For global investors, predicting President Andres Manuel Lopez Obrador’s moves has never been easy. And now as he enters the home stretch of his presidency, it might get even harder.
Last week, Monterrey billionaire German Larrea woke up to find the government had seized a 120-kilometer stretch of a rail line he owns. The Navy took the section at 6 a.m. under a presidential decree citing “public use,” meaning that it serves a greater benefit for the government. On Monday, AMLO, as the president is known, denied that the government had expropriated Larrea’s rail; it had acted only to recover a concession, or the permit to manage the railroad.
The move shocked a business community that until now has been enjoying a surge in growth in foreign investment. One large business group said it could damage investor confidence in the country, while another said Lopez Obrador’s recent actions have held up tens of billions of dollars of investments.

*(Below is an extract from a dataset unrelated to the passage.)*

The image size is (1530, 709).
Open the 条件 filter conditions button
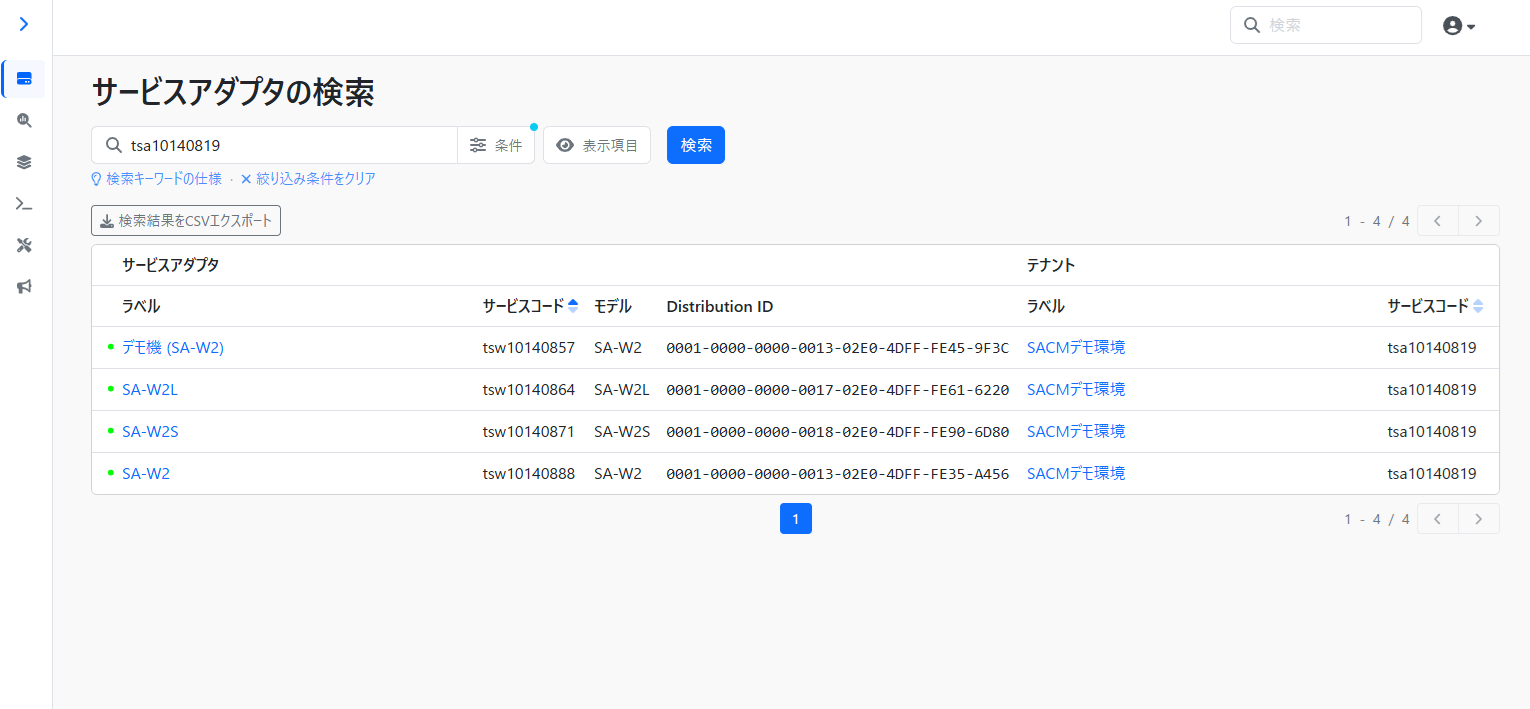[x=496, y=145]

Lopez Obrador has 15 months left to fulfill his promise to transform Mexico. Over the past four years, he has created an environment where most business decisions must receive his seal of approval while weakening regulators central to the perception of a stable and safe business environment. “It’s a step back to the Mexico of the 60s, the 70s, where companies had to sit down and negotiate directly with the president and no one knows what the rules are,” Guillermo Garcia Sanchez, associate professor at Texas A&M University School of Law, stated.